■ **Assignment**
Don't include any picture when you restate the data word for word.

■ **Records for this task**
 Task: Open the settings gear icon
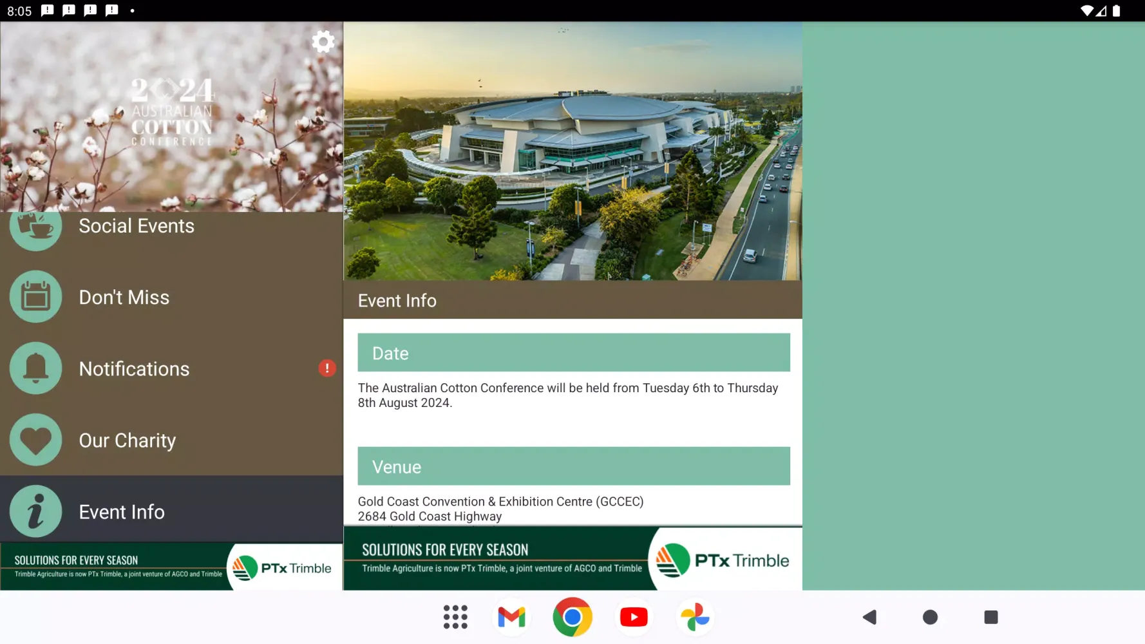[323, 41]
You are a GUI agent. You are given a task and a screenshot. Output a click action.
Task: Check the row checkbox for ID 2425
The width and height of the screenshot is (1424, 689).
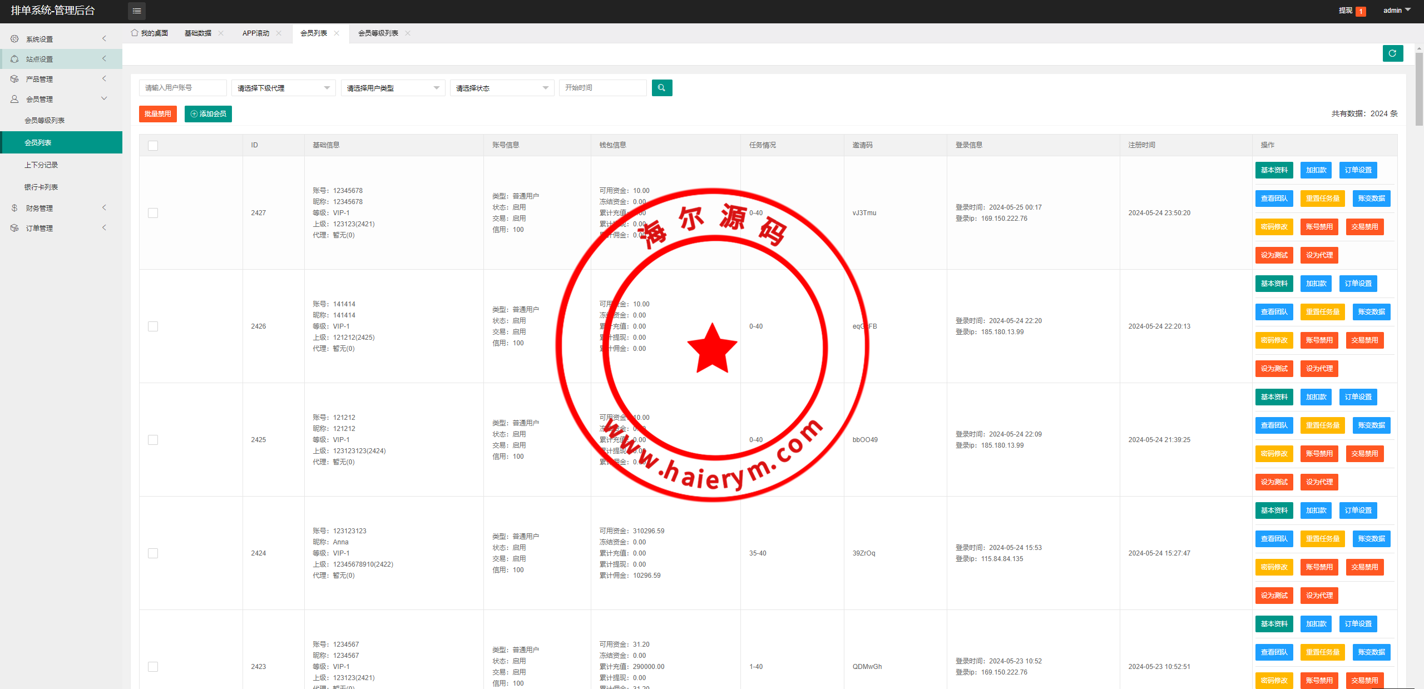153,440
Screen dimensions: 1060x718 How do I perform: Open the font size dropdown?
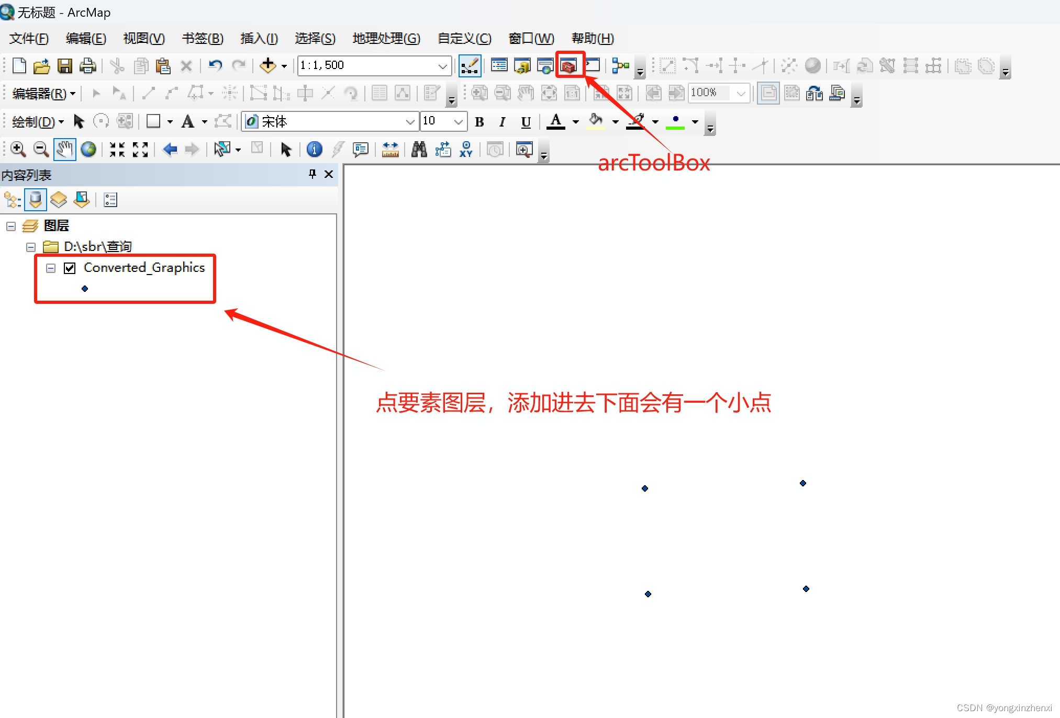coord(459,122)
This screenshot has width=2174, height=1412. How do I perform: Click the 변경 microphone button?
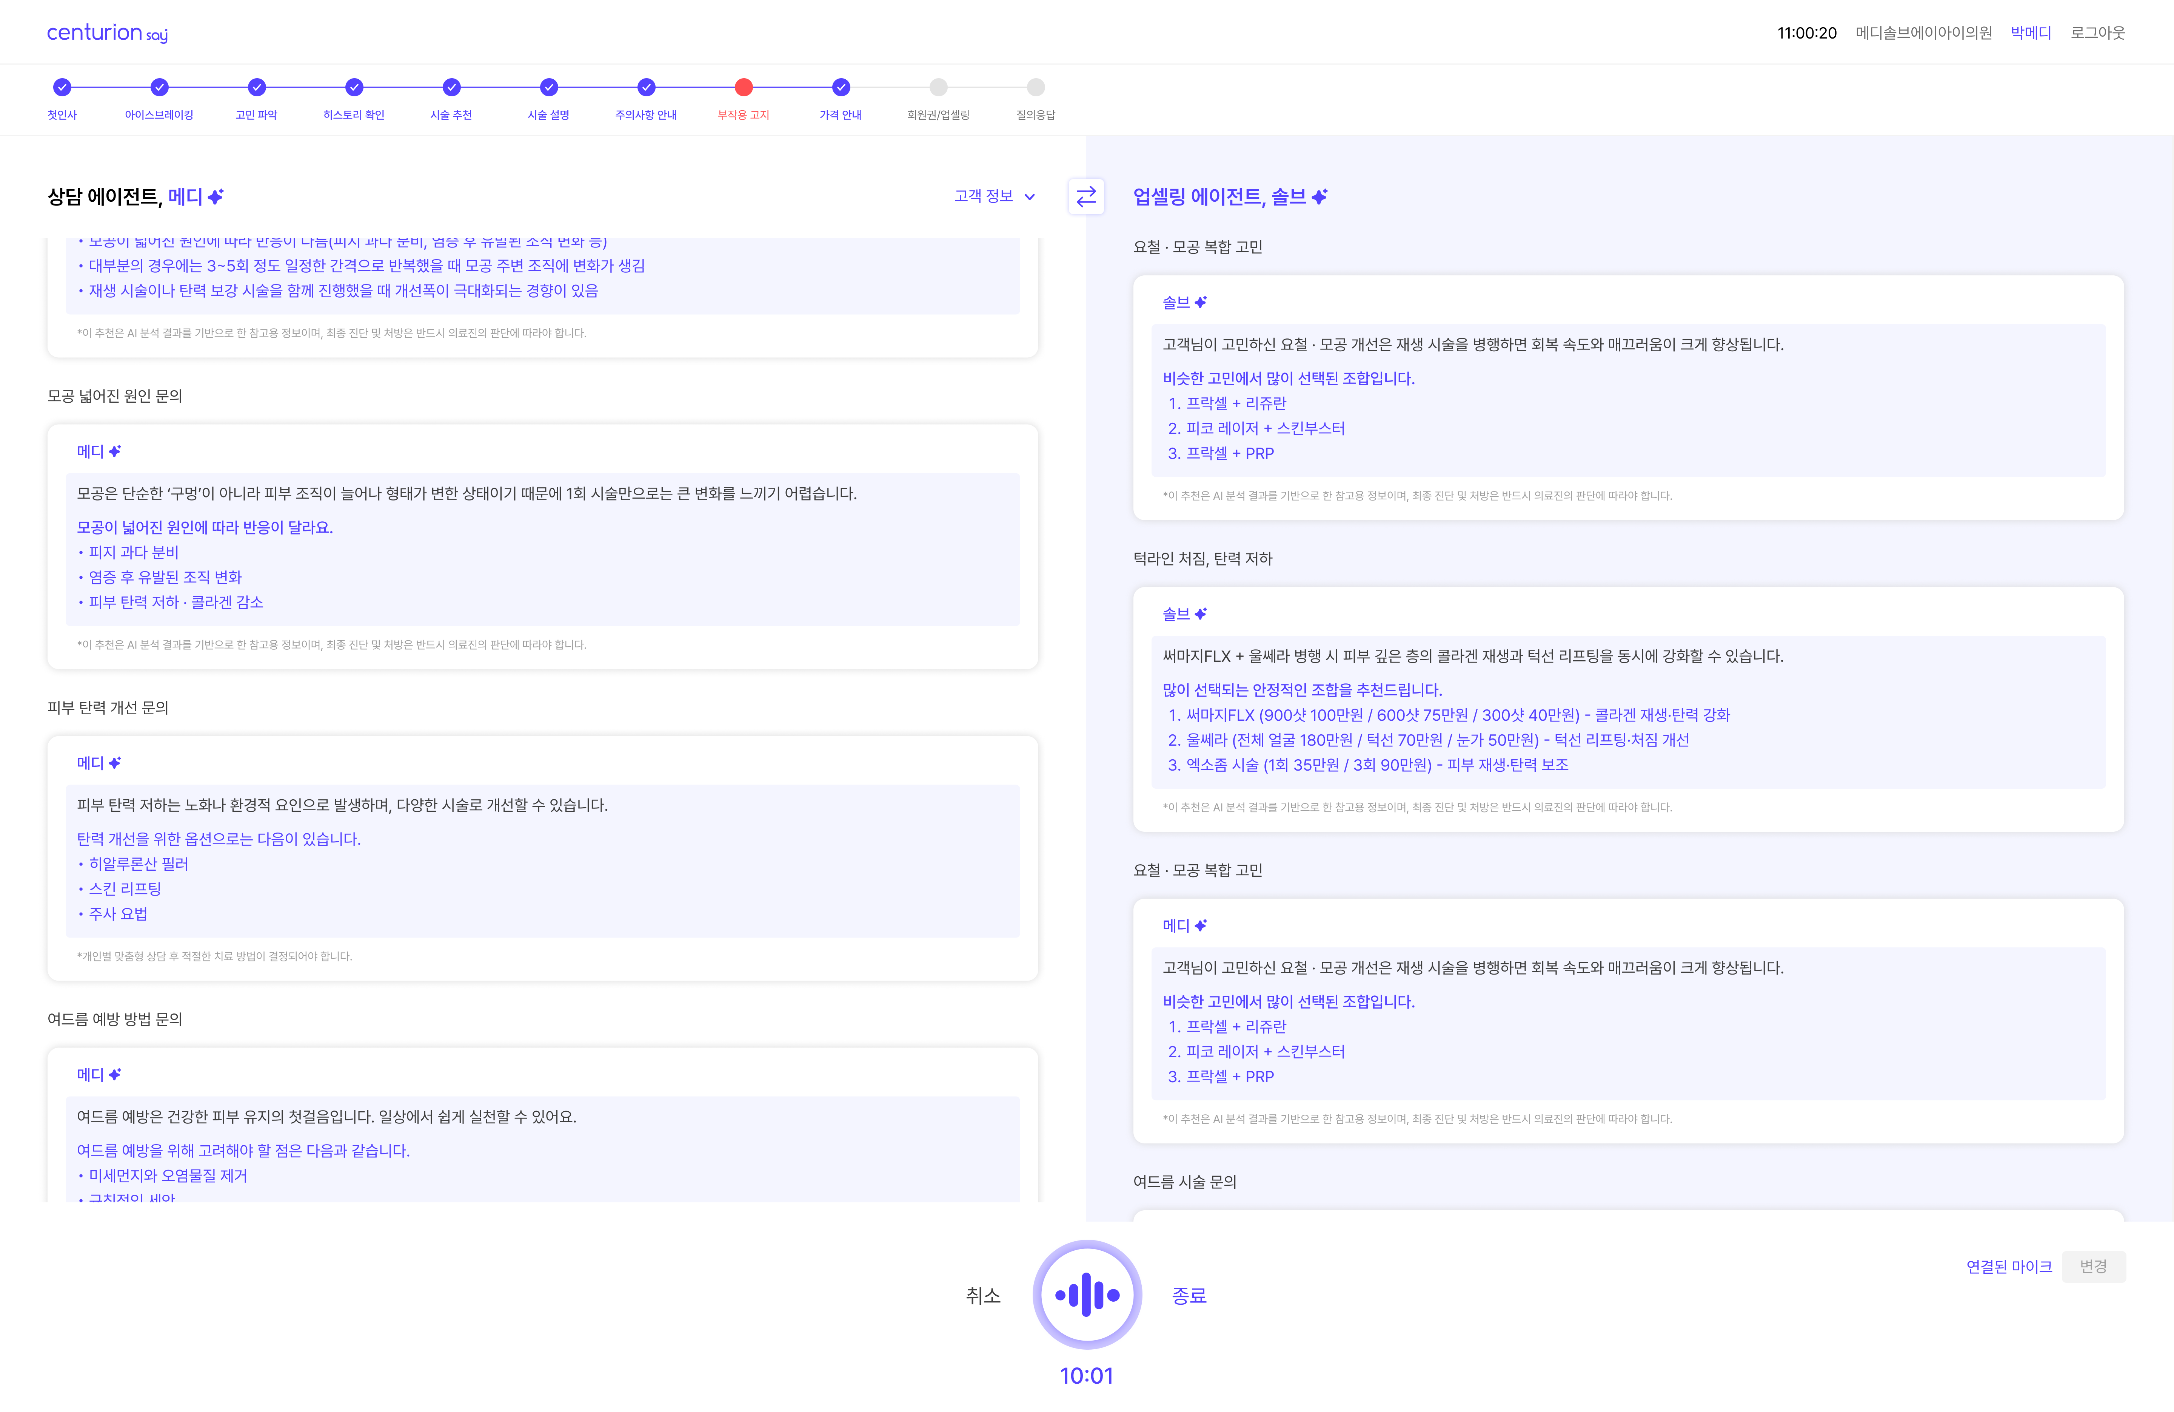2093,1267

■ **Your response**
 Task: Open the settings gear icon
[323, 41]
You are a GUI agent. You are given a task and a screenshot. Output a click action.
Task: Check the row checkbox for ID 2425
The width and height of the screenshot is (1424, 689).
153,440
Screen dimensions: 1060x718 How do I perform: Open the font size dropdown?
coord(459,122)
This screenshot has width=2174, height=1412. How do I perform: Click the 변경 microphone button?
2093,1267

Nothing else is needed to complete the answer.